I’ve seen a huge increase in the number of questions about cloud providers beyond AWS over the past year, especially in recent months. I decided to write up an overview comparison over at DisruptOps. This will be part of a slow-roll series going into the differences across the major security program domains – including monitoring, perimeter security, and security management. Here’s an excerpt:

The problem for security professionals is that security models and controls vary widely across providers, are often poorly documented, and are completely incompatible. Anyone who tells you they can pick up on these nuances in a few weeks or months with a couple training classes is either lying or ignorant. It takes years of hands-on experience to really understand the security ins and outs of a cloud provider.

AWS is the oldest and most mature major cloud provider. This is both good and bad, because some of their enterprise-level options were basically kludged together from underlying services weren’t architected for the scope of modern cloud deployments. But don’t worry – their competitors are often kludged together at lower levels, creating entirely different sets of issues.

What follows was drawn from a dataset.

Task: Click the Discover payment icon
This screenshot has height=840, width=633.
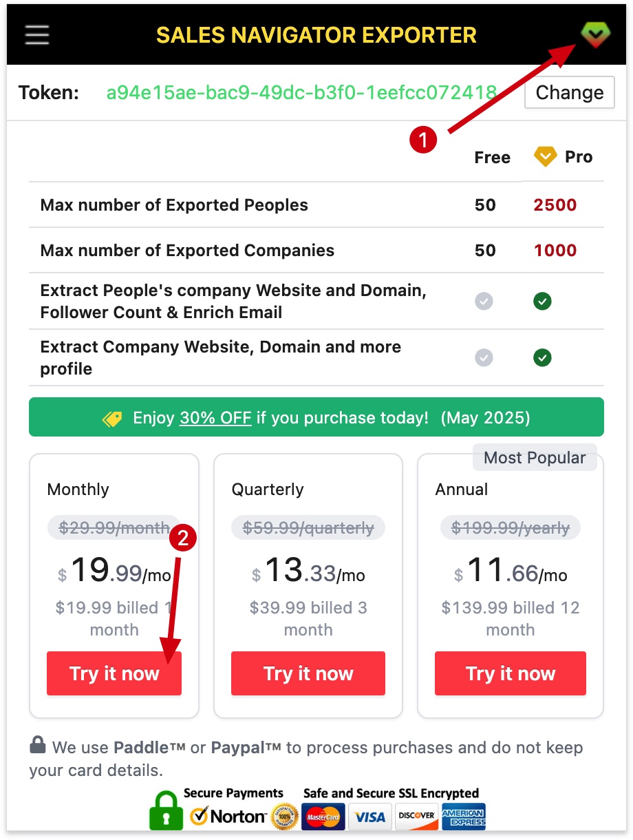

Azure is the provider I run into the most when running projects and assessments. Azure can be maddening at times due to lack of consistency and poor documentation. Many services also default to less secure configurations. For example if you create a new virtual network and a new virtual machine on it, all ports and protocols are open. AWS and GCP always start with default deny, but Azure starts with default allow.

Like Azure, GCP is better centralized, because many capabilities were planned out from the start – compared to AWS feature which were only added a few years ago. Within your account Projects are isolated from each other except where you connect services. Overall GCP isn’t as mature as AWS, but some services – notably container management and AI – are class leaders.